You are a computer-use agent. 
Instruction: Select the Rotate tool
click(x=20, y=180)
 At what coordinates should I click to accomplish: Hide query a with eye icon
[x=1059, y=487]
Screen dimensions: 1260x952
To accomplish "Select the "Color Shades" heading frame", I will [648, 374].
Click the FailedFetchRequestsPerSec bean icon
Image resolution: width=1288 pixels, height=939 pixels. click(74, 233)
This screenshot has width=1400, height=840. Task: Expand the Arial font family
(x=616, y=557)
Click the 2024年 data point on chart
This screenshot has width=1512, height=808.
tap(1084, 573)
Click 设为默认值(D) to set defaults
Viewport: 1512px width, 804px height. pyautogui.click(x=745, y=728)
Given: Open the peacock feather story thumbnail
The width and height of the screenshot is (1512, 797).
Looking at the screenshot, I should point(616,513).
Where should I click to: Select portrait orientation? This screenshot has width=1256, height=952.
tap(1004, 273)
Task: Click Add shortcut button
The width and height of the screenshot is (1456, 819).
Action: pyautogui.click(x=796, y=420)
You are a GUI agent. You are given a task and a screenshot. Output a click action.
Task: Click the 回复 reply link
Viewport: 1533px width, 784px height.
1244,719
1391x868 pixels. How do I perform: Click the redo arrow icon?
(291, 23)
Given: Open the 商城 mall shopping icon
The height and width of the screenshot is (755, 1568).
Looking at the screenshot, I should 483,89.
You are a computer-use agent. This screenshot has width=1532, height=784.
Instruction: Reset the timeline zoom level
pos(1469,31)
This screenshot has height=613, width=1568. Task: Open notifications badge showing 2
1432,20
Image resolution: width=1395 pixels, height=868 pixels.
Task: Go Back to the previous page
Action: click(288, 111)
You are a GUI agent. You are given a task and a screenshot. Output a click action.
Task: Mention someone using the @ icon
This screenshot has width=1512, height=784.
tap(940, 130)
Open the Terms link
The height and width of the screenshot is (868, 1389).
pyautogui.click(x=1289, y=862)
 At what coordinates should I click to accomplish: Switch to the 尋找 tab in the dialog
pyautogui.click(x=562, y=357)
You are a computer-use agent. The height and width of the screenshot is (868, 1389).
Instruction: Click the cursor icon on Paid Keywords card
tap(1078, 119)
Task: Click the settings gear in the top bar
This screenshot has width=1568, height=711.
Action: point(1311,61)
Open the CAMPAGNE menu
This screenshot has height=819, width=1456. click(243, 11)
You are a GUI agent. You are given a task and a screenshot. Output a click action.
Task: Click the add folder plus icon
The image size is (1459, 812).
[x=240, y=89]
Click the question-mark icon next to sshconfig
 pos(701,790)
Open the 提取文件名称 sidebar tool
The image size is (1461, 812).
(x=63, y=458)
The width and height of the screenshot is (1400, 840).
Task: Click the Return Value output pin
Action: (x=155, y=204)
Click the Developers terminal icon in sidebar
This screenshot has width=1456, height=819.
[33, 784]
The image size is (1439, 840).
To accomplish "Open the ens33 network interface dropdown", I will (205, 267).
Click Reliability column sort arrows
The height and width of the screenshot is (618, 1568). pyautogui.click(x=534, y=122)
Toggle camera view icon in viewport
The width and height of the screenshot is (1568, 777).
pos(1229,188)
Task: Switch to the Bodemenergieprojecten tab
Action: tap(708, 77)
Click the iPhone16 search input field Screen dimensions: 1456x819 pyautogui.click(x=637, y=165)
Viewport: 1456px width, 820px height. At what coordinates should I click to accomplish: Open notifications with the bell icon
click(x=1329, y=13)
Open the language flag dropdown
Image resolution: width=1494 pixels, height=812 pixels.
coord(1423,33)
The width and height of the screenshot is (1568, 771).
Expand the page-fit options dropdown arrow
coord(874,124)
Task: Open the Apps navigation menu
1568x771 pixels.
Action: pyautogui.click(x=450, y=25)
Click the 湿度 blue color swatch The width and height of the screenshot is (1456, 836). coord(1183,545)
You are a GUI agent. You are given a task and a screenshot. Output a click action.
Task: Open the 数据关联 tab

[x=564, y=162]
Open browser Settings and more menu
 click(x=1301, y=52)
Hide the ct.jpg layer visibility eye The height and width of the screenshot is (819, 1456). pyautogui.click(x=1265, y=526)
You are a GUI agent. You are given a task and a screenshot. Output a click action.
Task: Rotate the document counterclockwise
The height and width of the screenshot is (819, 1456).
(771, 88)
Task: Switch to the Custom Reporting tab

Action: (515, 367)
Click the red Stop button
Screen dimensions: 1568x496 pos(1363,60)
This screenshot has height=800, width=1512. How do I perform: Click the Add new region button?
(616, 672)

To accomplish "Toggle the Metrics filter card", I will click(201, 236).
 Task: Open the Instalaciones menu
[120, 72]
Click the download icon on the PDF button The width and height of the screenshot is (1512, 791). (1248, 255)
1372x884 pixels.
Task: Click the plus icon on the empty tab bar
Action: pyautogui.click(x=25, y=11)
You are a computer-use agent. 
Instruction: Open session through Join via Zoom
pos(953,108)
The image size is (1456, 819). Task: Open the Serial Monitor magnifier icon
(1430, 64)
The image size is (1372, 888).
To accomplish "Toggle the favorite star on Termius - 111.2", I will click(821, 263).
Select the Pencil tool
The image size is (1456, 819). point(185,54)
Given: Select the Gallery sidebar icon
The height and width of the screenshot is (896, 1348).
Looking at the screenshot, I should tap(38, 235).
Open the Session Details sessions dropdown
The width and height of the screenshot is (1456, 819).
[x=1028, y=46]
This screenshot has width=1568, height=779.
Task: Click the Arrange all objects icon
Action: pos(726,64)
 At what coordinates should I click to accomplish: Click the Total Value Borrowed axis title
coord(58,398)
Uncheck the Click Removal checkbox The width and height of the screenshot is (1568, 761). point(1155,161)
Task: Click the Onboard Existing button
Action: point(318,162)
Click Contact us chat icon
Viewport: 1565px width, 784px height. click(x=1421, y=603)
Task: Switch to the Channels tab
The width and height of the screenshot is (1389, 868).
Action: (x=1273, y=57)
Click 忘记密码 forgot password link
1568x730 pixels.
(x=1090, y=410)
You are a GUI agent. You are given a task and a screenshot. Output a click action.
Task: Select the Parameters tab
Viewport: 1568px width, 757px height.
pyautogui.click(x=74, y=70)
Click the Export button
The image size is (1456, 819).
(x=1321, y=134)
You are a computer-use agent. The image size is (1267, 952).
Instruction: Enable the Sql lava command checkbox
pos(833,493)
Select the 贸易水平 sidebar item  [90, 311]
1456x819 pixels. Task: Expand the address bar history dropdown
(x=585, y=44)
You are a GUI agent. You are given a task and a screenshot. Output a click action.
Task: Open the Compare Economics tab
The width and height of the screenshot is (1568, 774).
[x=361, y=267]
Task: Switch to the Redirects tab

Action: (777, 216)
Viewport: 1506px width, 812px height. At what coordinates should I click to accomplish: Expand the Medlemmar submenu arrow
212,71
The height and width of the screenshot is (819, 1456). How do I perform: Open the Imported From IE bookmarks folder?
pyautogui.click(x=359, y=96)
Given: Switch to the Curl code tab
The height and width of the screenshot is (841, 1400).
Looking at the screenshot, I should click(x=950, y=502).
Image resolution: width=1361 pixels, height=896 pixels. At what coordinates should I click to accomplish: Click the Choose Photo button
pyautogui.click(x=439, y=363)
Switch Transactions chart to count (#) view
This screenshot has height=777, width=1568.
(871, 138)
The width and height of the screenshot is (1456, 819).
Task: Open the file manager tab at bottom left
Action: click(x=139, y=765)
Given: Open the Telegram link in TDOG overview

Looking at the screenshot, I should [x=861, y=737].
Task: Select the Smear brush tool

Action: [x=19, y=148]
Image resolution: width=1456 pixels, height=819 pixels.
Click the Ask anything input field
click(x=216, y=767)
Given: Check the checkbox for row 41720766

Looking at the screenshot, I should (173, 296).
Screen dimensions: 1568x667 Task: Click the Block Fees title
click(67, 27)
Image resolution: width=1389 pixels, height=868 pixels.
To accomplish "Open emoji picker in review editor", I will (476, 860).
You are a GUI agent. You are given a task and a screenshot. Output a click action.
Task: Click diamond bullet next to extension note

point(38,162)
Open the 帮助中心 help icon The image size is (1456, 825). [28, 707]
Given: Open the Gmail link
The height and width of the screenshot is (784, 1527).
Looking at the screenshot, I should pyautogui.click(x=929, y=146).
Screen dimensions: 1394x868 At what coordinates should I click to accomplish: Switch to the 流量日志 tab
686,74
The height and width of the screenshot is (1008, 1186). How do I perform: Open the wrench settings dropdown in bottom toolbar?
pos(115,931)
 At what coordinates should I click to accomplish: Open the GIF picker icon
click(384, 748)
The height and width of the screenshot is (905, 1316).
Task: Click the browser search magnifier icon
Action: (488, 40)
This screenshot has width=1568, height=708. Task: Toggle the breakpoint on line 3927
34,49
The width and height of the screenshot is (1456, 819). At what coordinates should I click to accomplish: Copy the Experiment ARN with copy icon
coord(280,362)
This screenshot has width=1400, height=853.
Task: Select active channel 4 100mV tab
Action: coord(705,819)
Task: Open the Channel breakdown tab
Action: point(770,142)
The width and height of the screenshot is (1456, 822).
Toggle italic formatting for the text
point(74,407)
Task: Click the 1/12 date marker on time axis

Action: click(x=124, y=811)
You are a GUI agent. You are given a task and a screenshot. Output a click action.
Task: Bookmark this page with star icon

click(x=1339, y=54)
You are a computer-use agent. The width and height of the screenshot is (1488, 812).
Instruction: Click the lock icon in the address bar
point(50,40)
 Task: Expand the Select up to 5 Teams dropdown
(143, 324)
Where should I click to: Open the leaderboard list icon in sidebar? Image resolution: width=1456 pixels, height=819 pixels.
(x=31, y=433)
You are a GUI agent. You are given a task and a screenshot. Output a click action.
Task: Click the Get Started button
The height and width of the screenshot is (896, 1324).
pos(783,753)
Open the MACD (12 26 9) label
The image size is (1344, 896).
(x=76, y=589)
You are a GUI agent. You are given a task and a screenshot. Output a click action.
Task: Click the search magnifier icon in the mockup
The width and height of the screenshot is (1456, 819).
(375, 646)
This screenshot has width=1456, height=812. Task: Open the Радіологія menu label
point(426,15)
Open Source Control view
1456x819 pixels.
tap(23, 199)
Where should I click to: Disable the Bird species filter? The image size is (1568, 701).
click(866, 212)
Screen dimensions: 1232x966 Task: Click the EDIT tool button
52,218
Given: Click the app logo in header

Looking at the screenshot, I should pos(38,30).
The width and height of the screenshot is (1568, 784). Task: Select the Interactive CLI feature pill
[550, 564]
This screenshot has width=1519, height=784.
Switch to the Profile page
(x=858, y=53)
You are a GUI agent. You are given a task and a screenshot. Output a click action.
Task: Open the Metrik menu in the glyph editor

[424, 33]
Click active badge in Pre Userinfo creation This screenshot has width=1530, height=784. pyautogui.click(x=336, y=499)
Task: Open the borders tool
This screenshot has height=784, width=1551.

=====

## Aim of the exercise
An exact, complete copy of the lines above from the one with "The height and width of the screenshot is (896, 1348)." through the one with "Open the Session Details sessions dropdown" is the whole answer.

## Response area
The height and width of the screenshot is (896, 1348).
Looking at the screenshot, I should tap(38, 235).
Open the Session Details sessions dropdown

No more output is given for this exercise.